#### GIVEN DATA
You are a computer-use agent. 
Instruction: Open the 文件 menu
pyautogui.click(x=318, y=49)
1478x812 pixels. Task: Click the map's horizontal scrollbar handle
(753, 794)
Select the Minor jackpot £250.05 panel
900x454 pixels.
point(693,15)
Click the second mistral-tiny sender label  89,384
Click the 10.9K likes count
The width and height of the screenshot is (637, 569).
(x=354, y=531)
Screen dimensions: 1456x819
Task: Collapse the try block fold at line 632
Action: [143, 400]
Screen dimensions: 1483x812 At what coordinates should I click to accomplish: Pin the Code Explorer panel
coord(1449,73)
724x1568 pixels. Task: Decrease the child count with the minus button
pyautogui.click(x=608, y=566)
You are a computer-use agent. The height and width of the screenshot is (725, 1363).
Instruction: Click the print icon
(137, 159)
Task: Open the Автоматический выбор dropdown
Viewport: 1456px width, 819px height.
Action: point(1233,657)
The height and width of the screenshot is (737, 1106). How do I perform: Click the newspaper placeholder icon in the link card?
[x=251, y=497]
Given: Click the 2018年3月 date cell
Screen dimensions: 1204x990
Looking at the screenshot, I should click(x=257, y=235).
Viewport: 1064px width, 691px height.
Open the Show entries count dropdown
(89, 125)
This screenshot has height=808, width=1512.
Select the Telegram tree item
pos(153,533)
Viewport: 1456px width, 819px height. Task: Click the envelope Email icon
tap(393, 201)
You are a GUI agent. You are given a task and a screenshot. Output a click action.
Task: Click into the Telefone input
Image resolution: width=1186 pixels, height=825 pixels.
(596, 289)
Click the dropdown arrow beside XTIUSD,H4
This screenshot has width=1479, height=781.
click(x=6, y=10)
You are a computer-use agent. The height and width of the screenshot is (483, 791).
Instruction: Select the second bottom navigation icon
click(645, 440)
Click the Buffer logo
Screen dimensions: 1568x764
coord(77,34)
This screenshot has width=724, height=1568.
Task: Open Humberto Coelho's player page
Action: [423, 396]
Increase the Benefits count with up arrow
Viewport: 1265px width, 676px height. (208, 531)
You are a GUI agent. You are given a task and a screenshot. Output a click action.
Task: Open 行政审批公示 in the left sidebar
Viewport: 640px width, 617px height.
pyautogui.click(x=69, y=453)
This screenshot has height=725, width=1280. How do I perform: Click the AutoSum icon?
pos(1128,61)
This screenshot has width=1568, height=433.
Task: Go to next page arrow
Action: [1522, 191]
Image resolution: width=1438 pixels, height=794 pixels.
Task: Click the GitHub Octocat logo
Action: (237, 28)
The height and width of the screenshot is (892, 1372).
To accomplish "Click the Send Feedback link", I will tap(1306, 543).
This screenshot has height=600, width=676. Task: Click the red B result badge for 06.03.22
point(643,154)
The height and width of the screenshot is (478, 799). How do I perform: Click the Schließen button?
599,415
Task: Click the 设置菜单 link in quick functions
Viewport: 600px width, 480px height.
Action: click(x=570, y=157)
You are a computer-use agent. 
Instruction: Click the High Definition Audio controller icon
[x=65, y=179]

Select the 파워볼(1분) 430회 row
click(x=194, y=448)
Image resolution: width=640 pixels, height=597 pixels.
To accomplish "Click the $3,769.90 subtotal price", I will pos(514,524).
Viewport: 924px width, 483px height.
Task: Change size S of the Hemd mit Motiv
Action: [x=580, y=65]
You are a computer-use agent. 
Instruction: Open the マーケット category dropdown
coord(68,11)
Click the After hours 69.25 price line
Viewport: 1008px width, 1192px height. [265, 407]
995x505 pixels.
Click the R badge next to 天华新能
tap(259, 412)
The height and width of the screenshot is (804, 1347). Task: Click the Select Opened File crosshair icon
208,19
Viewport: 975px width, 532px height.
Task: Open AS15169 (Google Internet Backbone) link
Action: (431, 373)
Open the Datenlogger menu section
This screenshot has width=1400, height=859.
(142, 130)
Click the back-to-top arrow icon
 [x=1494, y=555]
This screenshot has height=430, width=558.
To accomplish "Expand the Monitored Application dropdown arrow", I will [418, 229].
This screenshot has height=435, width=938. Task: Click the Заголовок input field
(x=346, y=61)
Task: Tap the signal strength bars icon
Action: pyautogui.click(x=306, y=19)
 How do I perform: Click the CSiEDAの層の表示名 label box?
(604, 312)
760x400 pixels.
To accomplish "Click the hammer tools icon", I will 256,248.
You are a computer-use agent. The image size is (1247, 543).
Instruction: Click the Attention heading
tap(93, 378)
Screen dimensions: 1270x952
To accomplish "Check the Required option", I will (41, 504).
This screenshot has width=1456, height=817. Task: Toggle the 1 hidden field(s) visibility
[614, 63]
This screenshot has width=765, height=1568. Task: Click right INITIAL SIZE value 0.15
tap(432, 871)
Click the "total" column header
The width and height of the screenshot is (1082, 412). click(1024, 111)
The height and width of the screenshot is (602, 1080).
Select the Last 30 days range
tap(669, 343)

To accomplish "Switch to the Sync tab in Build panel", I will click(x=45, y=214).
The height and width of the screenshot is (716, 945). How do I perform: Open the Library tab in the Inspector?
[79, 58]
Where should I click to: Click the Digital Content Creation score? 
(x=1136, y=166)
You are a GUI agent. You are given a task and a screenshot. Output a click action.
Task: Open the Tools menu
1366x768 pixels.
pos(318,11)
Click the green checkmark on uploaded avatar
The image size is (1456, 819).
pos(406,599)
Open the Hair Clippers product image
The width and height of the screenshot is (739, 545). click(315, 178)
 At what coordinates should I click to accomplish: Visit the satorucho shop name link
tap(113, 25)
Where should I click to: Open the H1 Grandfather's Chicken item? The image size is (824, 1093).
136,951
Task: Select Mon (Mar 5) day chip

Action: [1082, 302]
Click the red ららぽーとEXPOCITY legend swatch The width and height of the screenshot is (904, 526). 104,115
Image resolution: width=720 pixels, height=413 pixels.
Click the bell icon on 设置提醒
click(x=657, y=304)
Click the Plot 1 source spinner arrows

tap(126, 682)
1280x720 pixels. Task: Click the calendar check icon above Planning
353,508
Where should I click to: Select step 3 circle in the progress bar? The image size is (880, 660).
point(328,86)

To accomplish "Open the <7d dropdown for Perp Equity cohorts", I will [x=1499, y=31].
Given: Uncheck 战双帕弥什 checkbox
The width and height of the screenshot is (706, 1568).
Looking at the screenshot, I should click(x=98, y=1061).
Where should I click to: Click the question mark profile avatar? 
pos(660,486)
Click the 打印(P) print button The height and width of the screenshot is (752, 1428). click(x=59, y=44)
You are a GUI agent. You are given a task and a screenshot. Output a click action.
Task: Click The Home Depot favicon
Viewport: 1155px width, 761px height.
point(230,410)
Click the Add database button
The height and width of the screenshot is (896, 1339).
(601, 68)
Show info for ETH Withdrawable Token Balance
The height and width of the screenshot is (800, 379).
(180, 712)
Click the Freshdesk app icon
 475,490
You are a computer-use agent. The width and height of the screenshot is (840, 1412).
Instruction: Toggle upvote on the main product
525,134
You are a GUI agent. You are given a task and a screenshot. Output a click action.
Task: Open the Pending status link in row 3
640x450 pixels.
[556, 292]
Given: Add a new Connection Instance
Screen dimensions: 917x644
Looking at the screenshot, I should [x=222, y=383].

#### EXERCISE REQUIREMENTS
Arrange the lines of the listing from the line with "Screen dimensions: 1483x812" through the line with "Action: point(1233,657)" as a Markdown table with the columns Row and Line, numbering each row and leaving out blank lines.

#### REPLY
| Row | Line |
|---|---|
| 1 | Screen dimensions: 1483x812 At what coordinates should I click to accomplish: Pin the Code Explorer panel |
| 2 | coord(1449,73) |
| 3 | 724x1568 pixels. Task: Decrease the child count with the minus button |
| 4 | pyautogui.click(x=608, y=566) |
| 5 | You are a computer-use agent. The height and width of the screenshot is (725, 1363). |
| 6 | Instruction: Click the print icon |
| 7 | (137, 159) |
| 8 | Task: Open the Автоматический выбор dropdown |
| 9 | Viewport: 1456px width, 819px height. |
| 10 | Action: point(1233,657) |